Для студента театрального вуза вызов на пробу — своего рода этап утверждения себя. В этом смысле я никогда не был ханжой, относясь ко всему чрезвычайно трезво и не без удовольствия думая о том, что, кажется, муза кинематографа начала обращать свое внимание на меня. И хотя на первых двух курсах приглашения на пробы были почти наверняка бесперспективными, они давали надежду на будущее. Тем более что счастливые примеры находились непосредственно рядом. Леонид Харитонов за каких-нибудь два года после окончания Школы-студии стал едва ли не одним из основных комических героев своего времени. Леонид Харитонов, Леонид Быков — вот желанные кинозрителем 50-х годов лица, соответствовавшие эпохе. И Харитонов, и Быков были всего на три года старше меня, и, оттого что они смогли совершить такой мощный рывок, завоевав ощутимые позиции в кинематографе, решение подобной задачи казалось вполне достижимым и для меня. Я думал о кинематографе как о своем реальном «завтра».

Все случилось на третьем курсе, когда многоступенчатая ракета, запущенная Софьей Милькиной, достигла честолюбивых интересов Радомысленского. Она придумала план, по которому съемки фильма «Саша вступает в жизнь» по повести Владимира Тендрякова «Тугой узел», становились не монопольным детищем «Мосфильма», а неким совместным производством Школы-студии и «Мосфильма», где Сашу Комелева должен был играть Олег Табаков, а секретаря райкома Мансурова — его однокурсник Евгений Урбанский.

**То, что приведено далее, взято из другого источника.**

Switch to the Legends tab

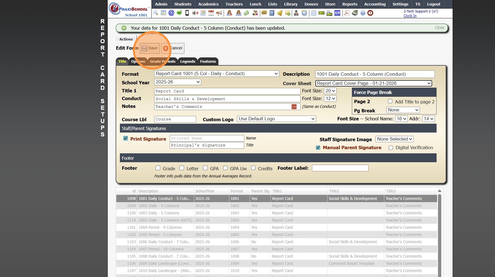187,62
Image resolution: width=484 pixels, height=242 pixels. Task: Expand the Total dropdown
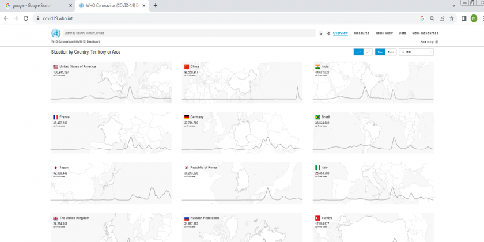tap(417, 52)
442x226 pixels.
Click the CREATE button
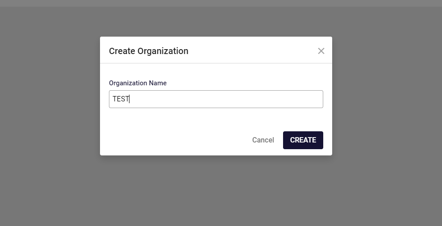point(303,140)
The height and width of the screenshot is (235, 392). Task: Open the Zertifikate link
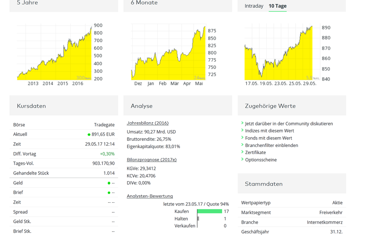click(255, 152)
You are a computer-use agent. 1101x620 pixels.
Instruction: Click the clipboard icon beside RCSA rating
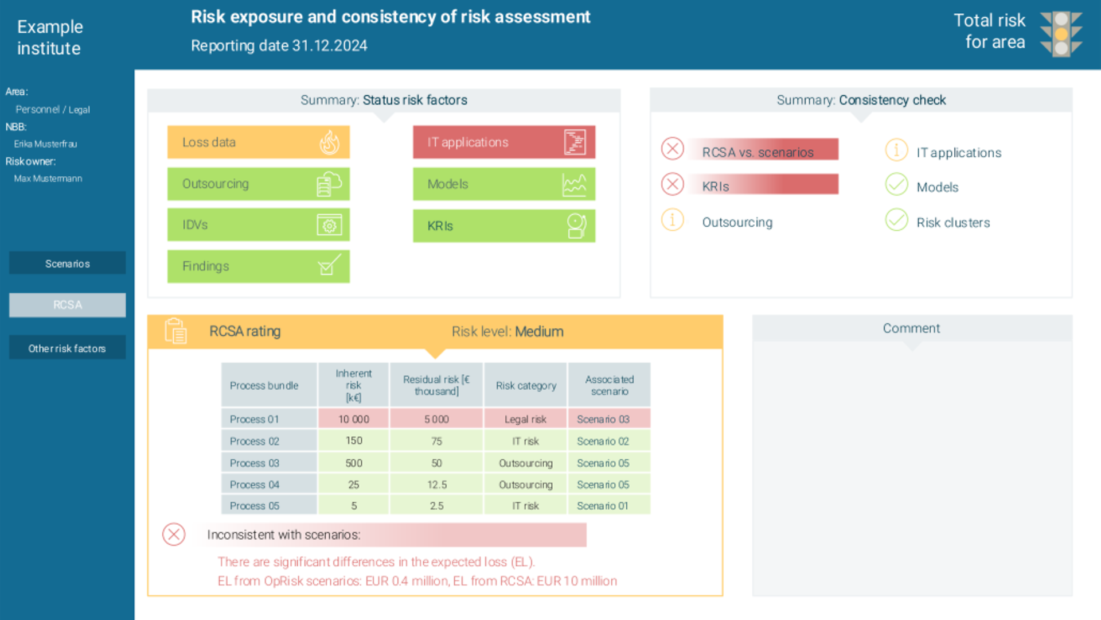[x=175, y=331]
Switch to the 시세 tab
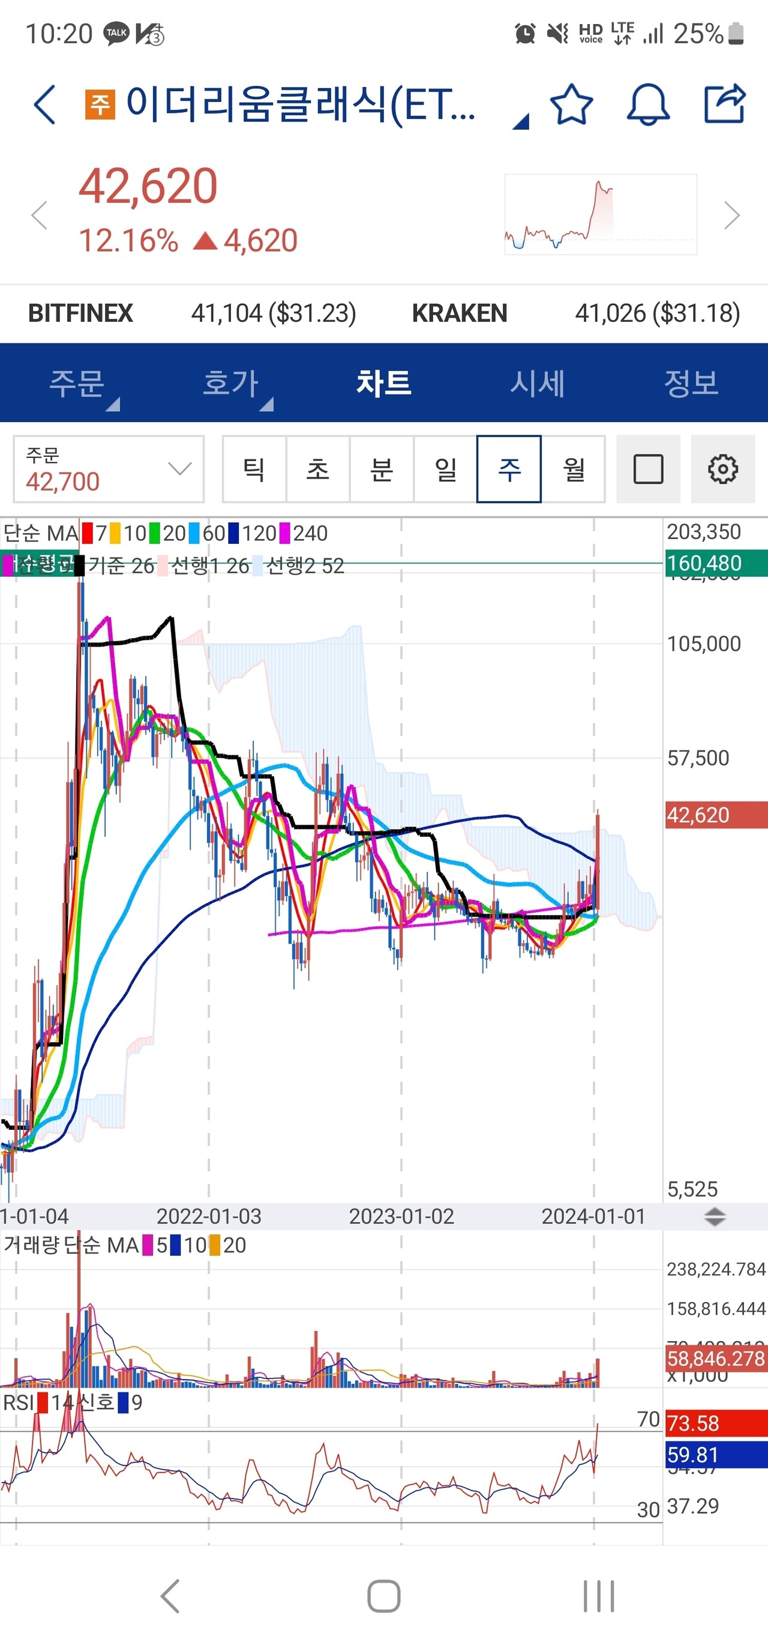The width and height of the screenshot is (768, 1648). [x=537, y=383]
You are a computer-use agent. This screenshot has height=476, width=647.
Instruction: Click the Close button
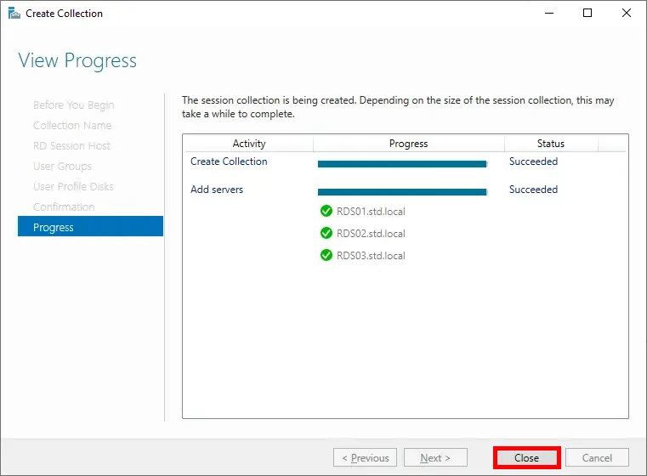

Так, собственно, этот проект и продвигался вплоть до момента утверждения проб на «Мосфильме», где молодого и подающего надежды Урбанского неожиданно заменили на уже весьма крепко стоящего на ногах актера Виктора Авдюшко.

У меня до сих пор хранится обрывок старой телеграммы, присланной мне директором картины: «Поздравляю утверждением роль Начало съемок тогда-то». Телеграмма пришла на мой саратовский адрес, на улицу Большую Казачью, что вызвало в лагере родственников и знакомых легкое землетрясение баллов в шесть…

В конце 55-го года Студией молодых актеров был показан спектакль «Вечно живые». В первом варианте роль Миши играл Леня Харитонов, ставший к тому времени знаменитым молодым комиком — звездой первой величины в советском кинематографе. Видимо, занятость в кино не давала ему возможности совмещать ее с ночными репетициями. В результате Ефремов предложил сыграть роль Миши мне. Спектакль показывался на сцене Школы-студии. Все это достаточно подробно описано историками «Современника», так сказать, вошло в анналы.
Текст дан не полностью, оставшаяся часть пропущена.